In Uncategorized on 12/16/2019 at 20:55

A gambit played by frivoliters confronted by SFRs is to duck the resulting SNODs, and save the protester jive for the timely filed CDP for the ensuing NFTL and timely filed petition therefrom. Then, as trial approaches and the “light at the end of the tunnel” is the oncoming IRS express, pull a Wagner and move to dismiss. Whereby the frivoliter has bought a couple years’ time (hi, Judge Holmes) via a temporary stay on collection that no judge would grant in Federal or State court.

Wagner, you’ll recall, says a petitioner can successfully move to dismiss his/her own petition in a Section 6320 or 6330 CDP, because Section 7459 doesn’t mandate decision for IRS, unlike a petition from a SNOD.

But William J. Jaxtheimer, 2019 T. C. Memo.164, filed 12/16/19, also contests the three (count ‘em, three) Section 6702 frivolous return chops he got for a year other than the years for which he received SFRs and SNODs and, unlike the usual Wagnerian, can’t get away from Judge Pugh like that.

At his CDP, Bill Jax never contested the liabilities for the three SNOD years, only claiming the income tax doesn’t apply to him. Judge Pugh blows that off.

But he does contest the Section 6702 chops, for the three (count ‘em, three) returns he filed for the same non-SNOD year. As we know, those are assessables, so no SNOD necessary, wherefore no chance to contest. Bill Jax responds to those with more frivolity.

§ **WHAT YOU ARE ASKED TO DO**
Print everything from "In Uncategorized on" down to "from a SNOD." in the excerpt on Tax Court collection cases, word for word.

§ **DATA SECTION**
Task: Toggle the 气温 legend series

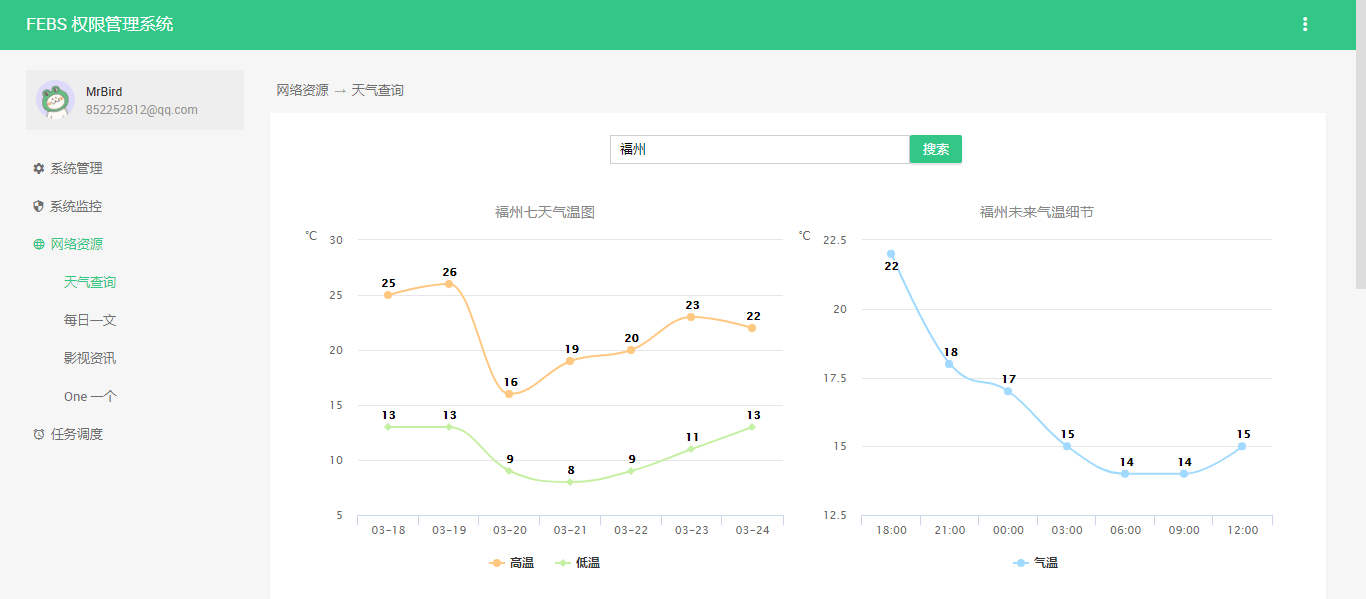Action: [x=1036, y=563]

§ **ANSWER**
In Uncategorized on 12/16/2019 at 20:55

A gambit played by frivoliters confronted by SFRs is to duck the resulting SNODs, and save the protester jive for the timely filed CDP for the ensuing NFTL and timely filed petition therefrom. Then, as trial approaches and the “light at the end of the tunnel” is the oncoming IRS express, pull a Wagner and move to dismiss. Whereby the frivoliter has bought a couple years’ time (hi, Judge Holmes) via a temporary stay on collection that no judge would grant in Federal or State court.

Wagner, you’ll recall, says a petitioner can successfully move to dismiss his/her own petition in a Section 6320 or 6330 CDP, because Section 7459 doesn’t mandate decision for IRS, unlike a petition from a SNOD.